══ Supplied material
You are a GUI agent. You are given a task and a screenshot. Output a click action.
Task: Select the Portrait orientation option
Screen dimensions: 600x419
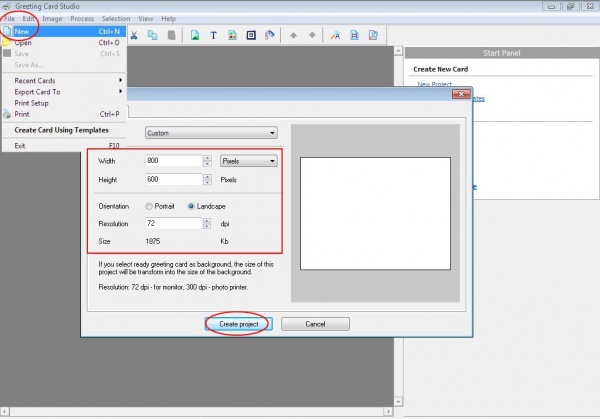coord(150,206)
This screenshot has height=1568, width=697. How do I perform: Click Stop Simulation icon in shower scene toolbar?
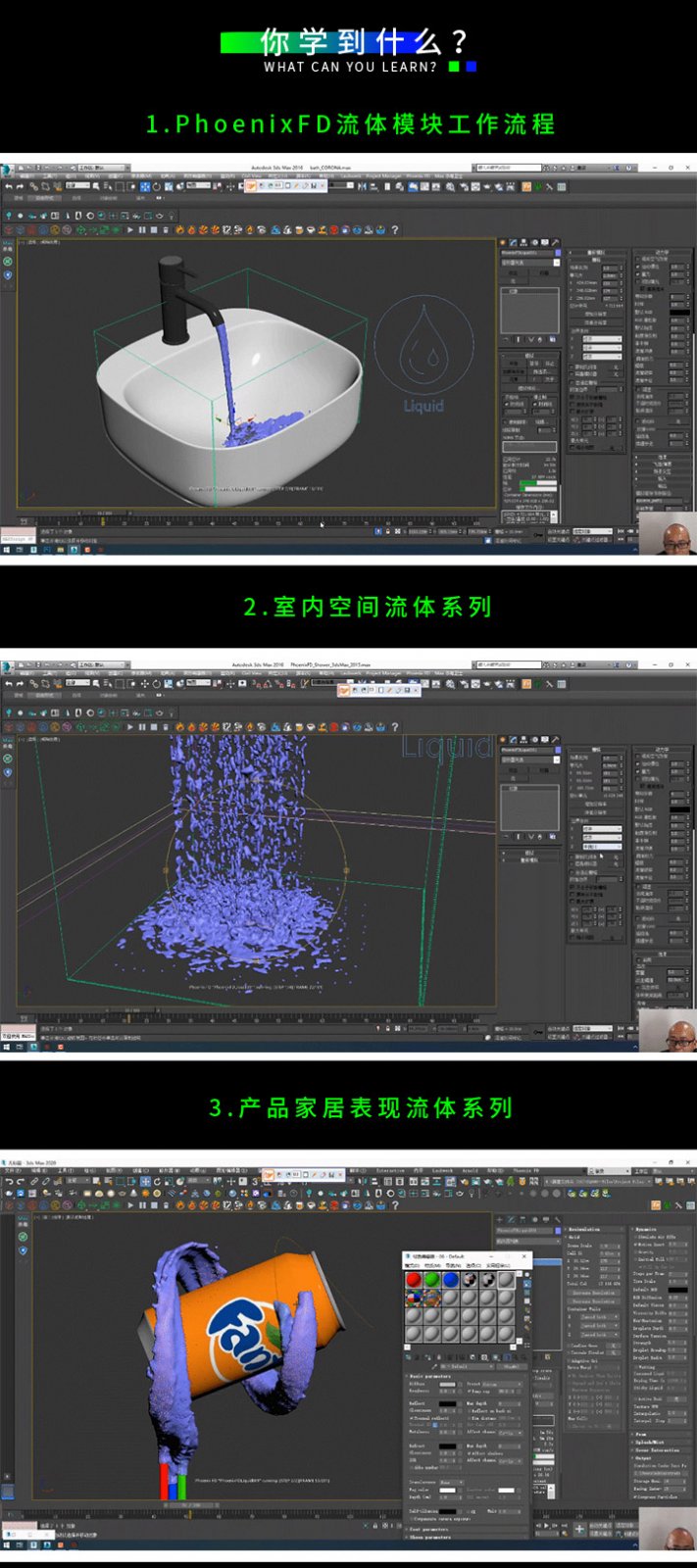tap(154, 727)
════
### Goal of the exercise
Please reproduce the entries above line by line, exactly, leaving out each image.

### Result
You are a GUI agent. You are given a task and a screenshot. Output a click action.
Task: Select the Portrait orientation option
Screen dimensions: 600x419
coord(150,206)
This screenshot has height=1568, width=697. How do I perform: Click Stop Simulation icon in shower scene toolbar?
tap(154, 727)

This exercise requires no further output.